- TEXTO DA PÁGINA -
┄┄┄┄┄┄┄┄┄┄┄┄┄┄┄┄┄┄┄┄

À Irmandade de Santa Cruz, também arguida no processo criminal julgado em Braga, foi aplicada uma pena de multa de 450 dias à taxa diária de 12 euros, totalizando 5.400 euros àquela instituição bracarense, pelo recebimento indevido das comparticipações sociais relativas ao casal idoso que vive de forma desafogada, em Arco de Baúlhe, Cabeceiras de Basto, que não usava permanentemente o quarto do tipo suite que comprou por 200 mil euros, a título vitalício, mas apenas para de vez em quando passar uns dias em Braga com passeios ocasionais e para tratamentos em clínicas e hospitais da cidade.

O juiz, Paulo Rodrigues, censurou fortemente o comportamento reiterado de todos os arguidos, porque “num país pobre e de recursos escassos, um casal que pagou 200 mil euros por um quarto vitalício e do qual fazia um uso como se tratando de um hotel, levou ao uso indevido de dinheiros públicos, em detrimento de outros idosos, que realmente necessitavam, mas não foram acolhidos” pela Estrutura Residencial para Pessoas Idosos (ERPI) da Irmandade de Santa Cruz, em Braga.

O ex-provedor Carlos Vilaça com o seu advogado, Tarroso Gomes. Foto: O MINHO

Segundo considerou o mesmo magistrado judicial, o comportamento evidenciado ao longo dos anos, por todos os quatro arguidos, “é mais grave daquilo que à partida possa parecer”, explicando a propósito que por causa da “situação anómala e única” do casal afortunado fazer da estrutura para idosos como um hotel, tenha sido aproveitado por terceiro, Irmandade de Santa Cruz, através dos dois referidos provedores e da diretora técnica, para obter comparticipações sociais indevidas.

“As penas foram relativamente leves para todos os arguidos, tendo em conta a Irmandade de Santa Cruz ter ressarcido a Segurança Social e a ausência de quaisquer antecedentes criminais”, acrescentou o titular do Juízo Criminal 1 da Comarca de Braga, durante a audiência, reiterando que devido aos artifícios dos dois ex-provedores e da diretora técnica, ao longo de seis anos, “dois outros idosos, que deveriam ter sido os utentes, ficaram sem receber cuidados de saúde e assistenciais”.

┄┄┄┄┄┄┄┄┄┄┄┄┄┄┄┄┄┄┄┄

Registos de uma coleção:
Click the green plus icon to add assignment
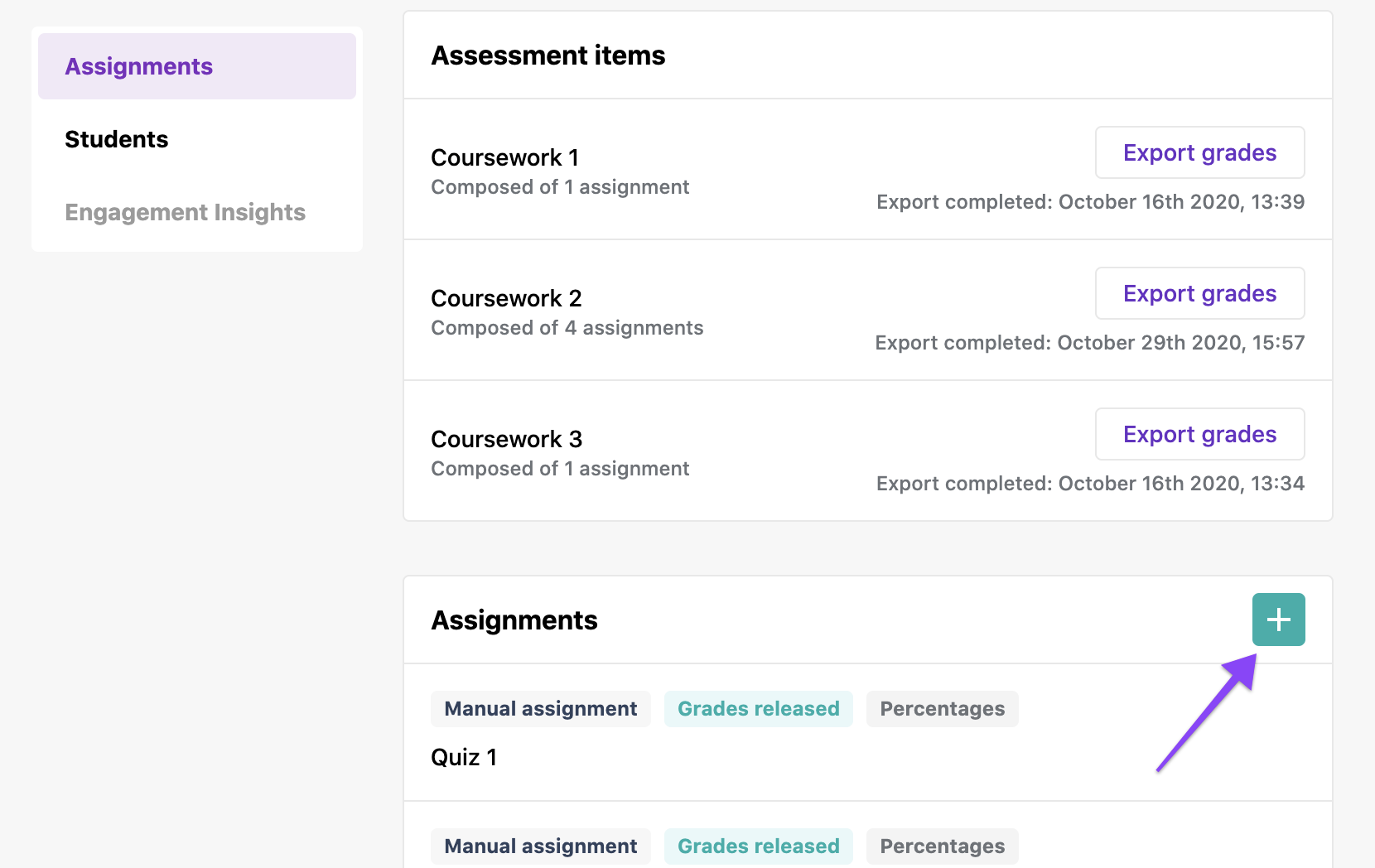The height and width of the screenshot is (868, 1375). 1278,619
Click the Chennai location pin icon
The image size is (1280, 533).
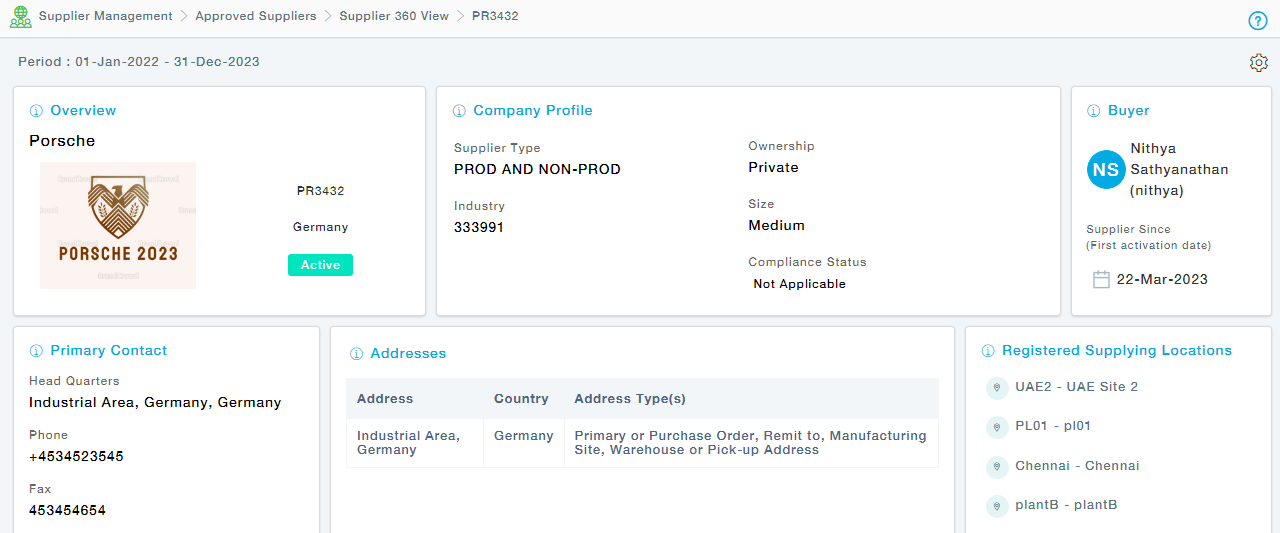click(x=996, y=467)
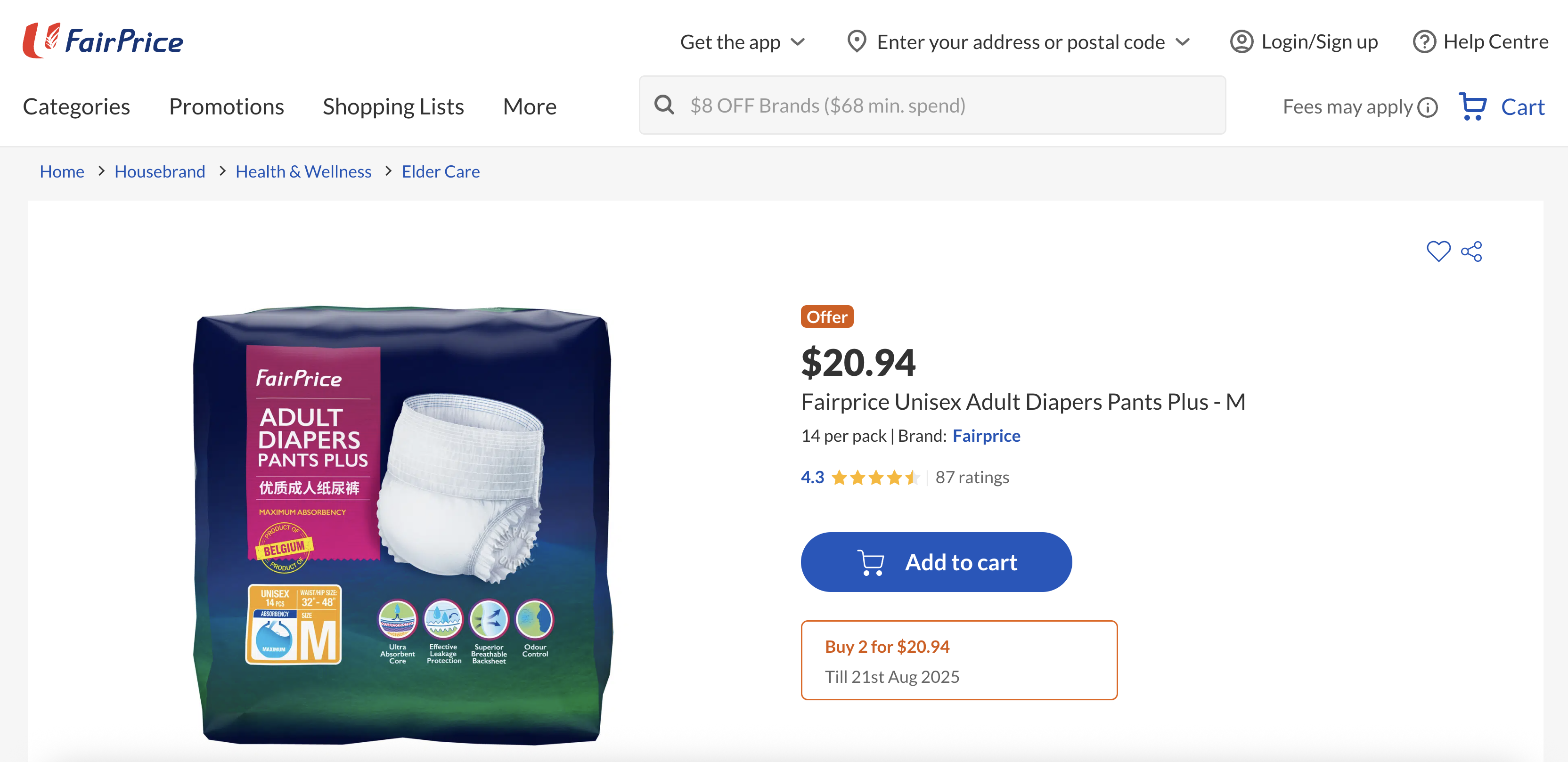Open the address or postal code dropdown
This screenshot has width=1568, height=762.
(1182, 41)
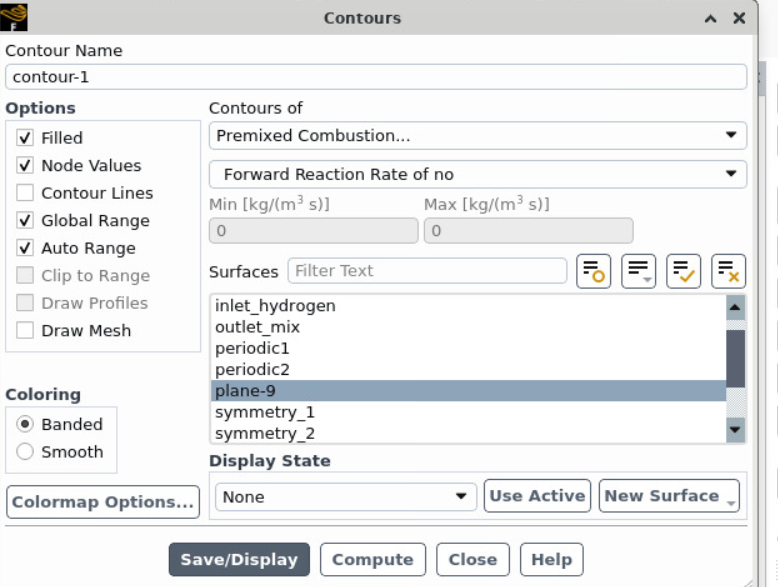Toggle the Draw Mesh checkbox
The image size is (778, 587).
click(26, 331)
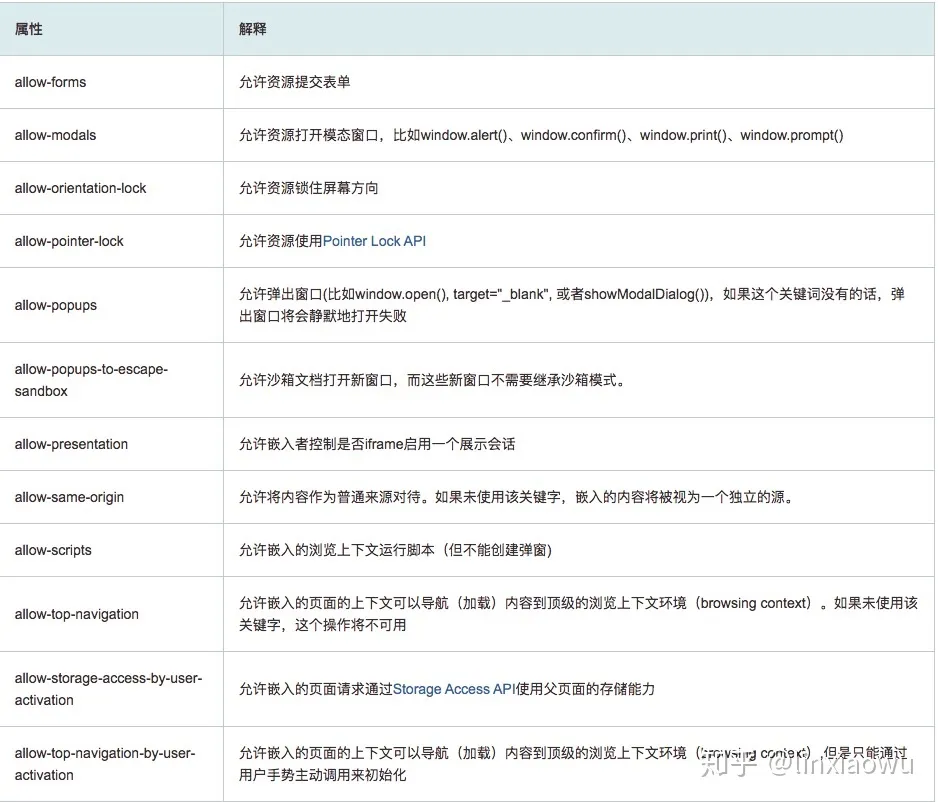Select the allow-popups-to-escape-sandbox attribute text
938x802 pixels.
(x=91, y=380)
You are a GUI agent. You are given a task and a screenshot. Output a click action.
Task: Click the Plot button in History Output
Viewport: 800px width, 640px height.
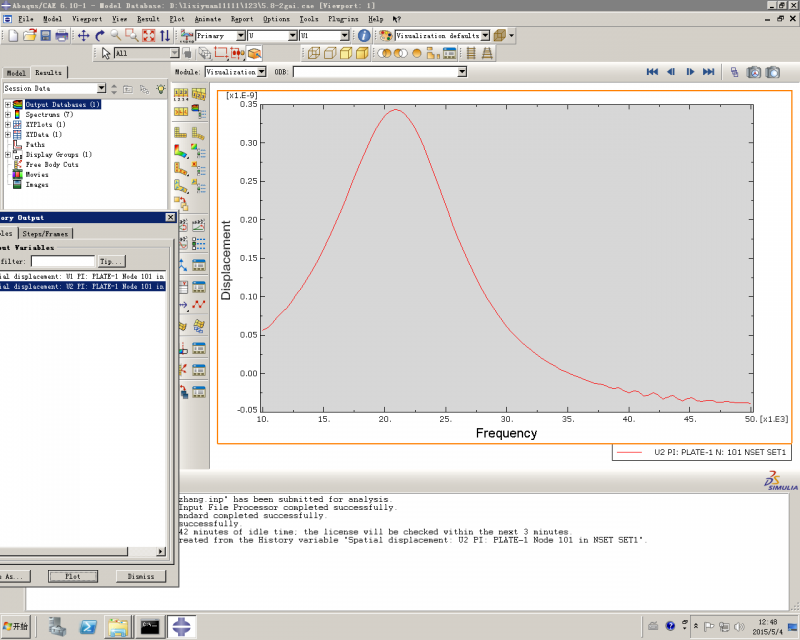(x=72, y=576)
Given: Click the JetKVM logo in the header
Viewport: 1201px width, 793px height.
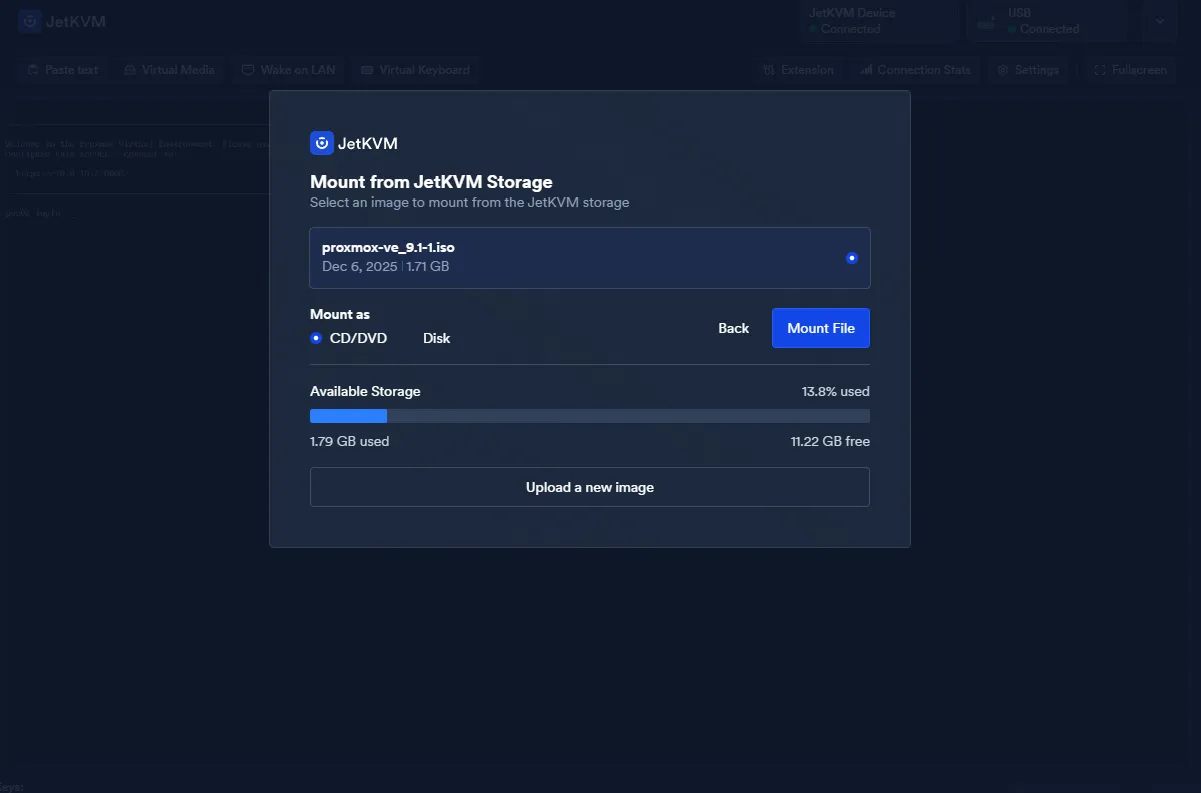Looking at the screenshot, I should point(62,21).
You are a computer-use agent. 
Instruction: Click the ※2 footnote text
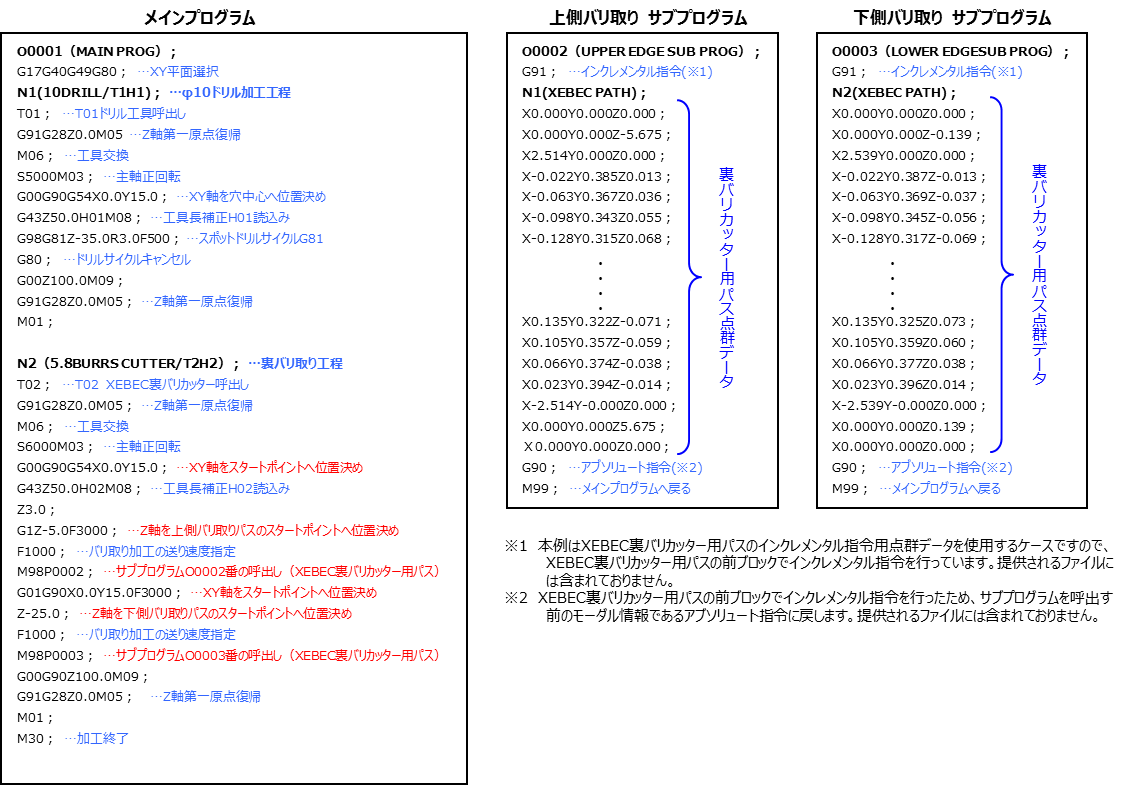click(x=810, y=607)
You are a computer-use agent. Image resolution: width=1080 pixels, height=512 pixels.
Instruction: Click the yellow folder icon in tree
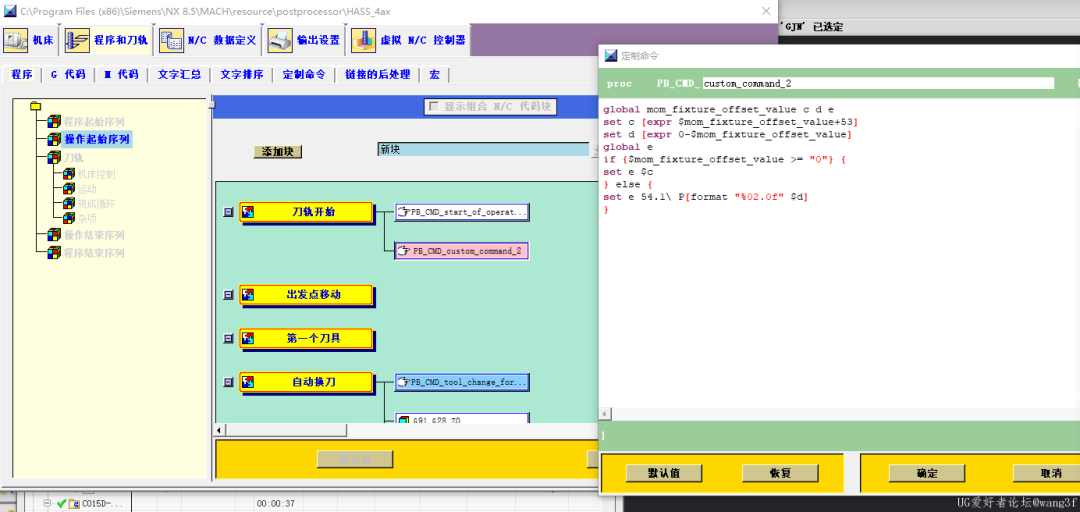click(36, 106)
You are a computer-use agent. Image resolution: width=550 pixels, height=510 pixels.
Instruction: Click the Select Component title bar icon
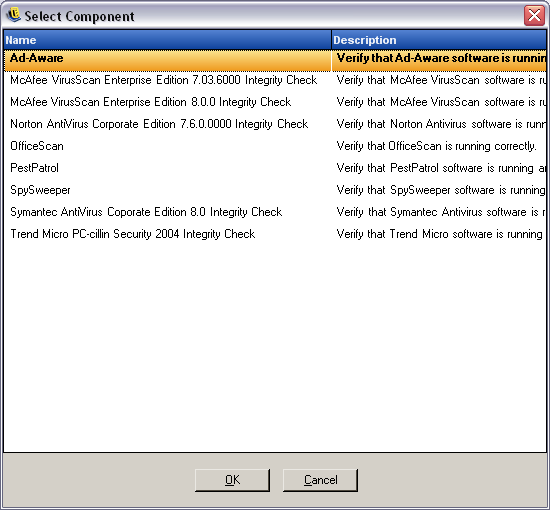(14, 15)
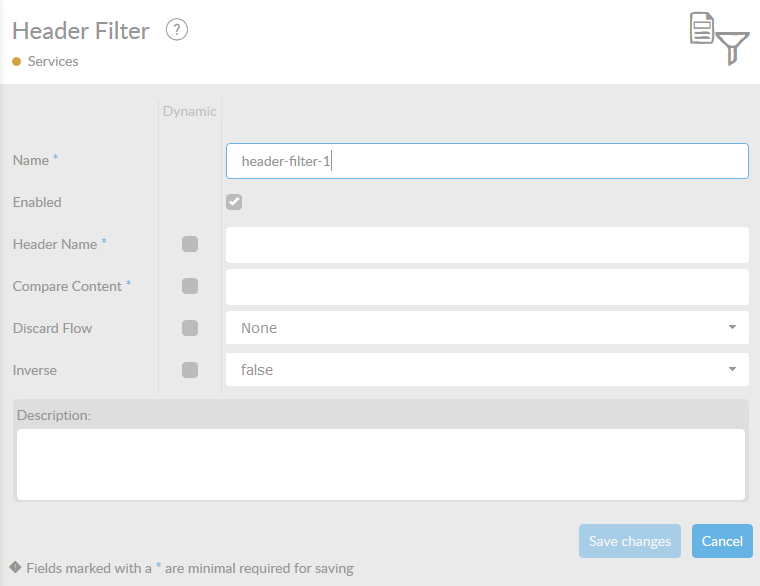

┄┄┄┄┄┄┄┄┄┄┄┄┄┄┄┄┄┄┄┄

- ORDEM DE TRABALHO 1 -
Na notícia sobre a Irmandade de Santa Cruz, qual é o valor total da multa aplicada à instituição?
- ORDEM DE TRABALHO 2 -
Prossiga a notícia sobre a Irmandade de Santa Cruz a partir do ponto em que ela termina.
Estes dados foram tirados de outra fonte.

- ESPAÇO DA RESPOSTA 1 -
5.400 euros, correspondentes a 450 dias à taxa diária de 12 euros.

- ESPAÇO DA RESPOSTA 2 -
Liliana Cerqueira, diretora técnica, igualmente penalizada. Foto: O MINHO

Para o juiz, Paulo Rodrigues, atentamente escutado, pelos arguidos e advogados, “estas situações têm de ser tratadas sem qualquer tipo de tibiezas”, porque no caso concreto o casal de septuagenários em nome do qual e sem o seu conhecimento, a Irmandade de Santa Cruz foi recebendo comparticipações sociais, indevidamente, no valor total superior a 50 mil euros, uma vez que o casal em questão “não preenchia um único dos vários requisitos para ser acolhido e apoiado pela Segurança Social, não existindo naquele seu caso necessidades nem carências aos níveis social, familiar, económico ou de saúde”.

Segundo o juiz, “trata-se de um casal abastado e que teve 200 mil euros para de uma só vez pagar o quarto na Irmandade de Santa Cruz, tendo ambos autonomia e o marido continuando a gerir as suas propriedades e uma empresa de produção de azeite, continuando sempre a residir na sua terra, na vila de Arco de Baúlhe, do concelho de Cabeceiras de Basto”, de modo que “não lembraria a ninguém incluir o nome desse casal nas listagens mensais enviadas para a Segurança Social”.

O atual provedor, Fernando Rodrigues, com o advogado da instituição. Foto: O MINHO

“Só lembraria a quem quisesse enveredar pelo caminho da ilicitude, enganando e ludibriando a Segurança Social, como sucedeu neste caso, através de falsas declarações”, salientou o juiz, assim enquadrando o comportamento dos arguidos a nível de um crime de burla tributária, atentando contra o Instituto de Segurança Social, que ficou integralmente provado, já que colocar o erário público “a pagar 700 euros mensais de comparticipações” tratou-se, ainda segundo o mesmo juiz, de “uma situação ostensiva, chocante e absurda o de subsidiar o apoio que não existiu e a um casal com fortuna pessoal”.